Malcolm Smart, Amnesty’s Director for the Middle East and North Africa, noted that the accused had been tried by a military court and could only appeal to a military court “raising great fears about the fairness of the entire process.”

At least 29 people have been killed since the protests started, all but six of them Shi’ites. The six included two foreigners — an Indian and a Bangladeshi — and four policemen.


The recent turmoil began with Shi’ite-led political protests in February demanding greater political liberties, a constitutional monarchy and an end to sectarian discrimination. A few Shi’ite groups called for the abolition of the monarchy.

Bahraini Shi’ites say the ruling family systematically denies them equal access to employment and land.
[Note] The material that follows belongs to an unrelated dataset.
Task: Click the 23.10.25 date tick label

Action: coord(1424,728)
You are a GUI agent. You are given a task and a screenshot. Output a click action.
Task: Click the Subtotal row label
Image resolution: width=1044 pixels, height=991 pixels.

Bahrain, blaming the protests on regional powers including Shi’ite neighbour Iran, declared martial law and called in troops from Sunni-led Gulf neighbours to back its forces.

Earlier this week it expelled an Iranian diplomat it said was part of a spy ring based in Kuwait, which in March sentenced two Iranians and one Kuwaiti citizen to death for espionage.

Bahrain’s crackdown signalled the end of a tentative experiment with political liberalization that began in 2000 and saw the end of security courts used to prosecute dissidents in the 1990s, one analyst said.
“It’s clear hardliners in both Bahrain and Saudi Arabia are moving to deliver a fatal blow to Bahrain’s political opposition,” said Toby Jones, a historian of the Gulf at Rutgers University. “They see it as an opportunity to crush what has been a nagging presence for the last decade.”

Government officials have said that four policemen were killed during the recent protests, at least three of them run over by cars around March 16.

Since then, Bahrain’s security forces have detained hundreds of people, at least three of whom have died in custody.

Bahrain says it has taken steps only against those who committed crimes during the unrest. The state news agency on Wednesday said 312 people detained under martial law had been released and about 400 others referred for prosecution.

Separately, it said classes at Bahrain University — site of clashes between Shi’ite and Sunni students last month — would not resume before the end of an investigation into a “broad scale terrorist, saboteur plot” behind that incident.

Thursday’s verdicts were the first to emerge from prosecutions related to the protests and their aftermath. Relatives of the condemned men who attended the sentencing said there was no indication of when sentences might be carried out.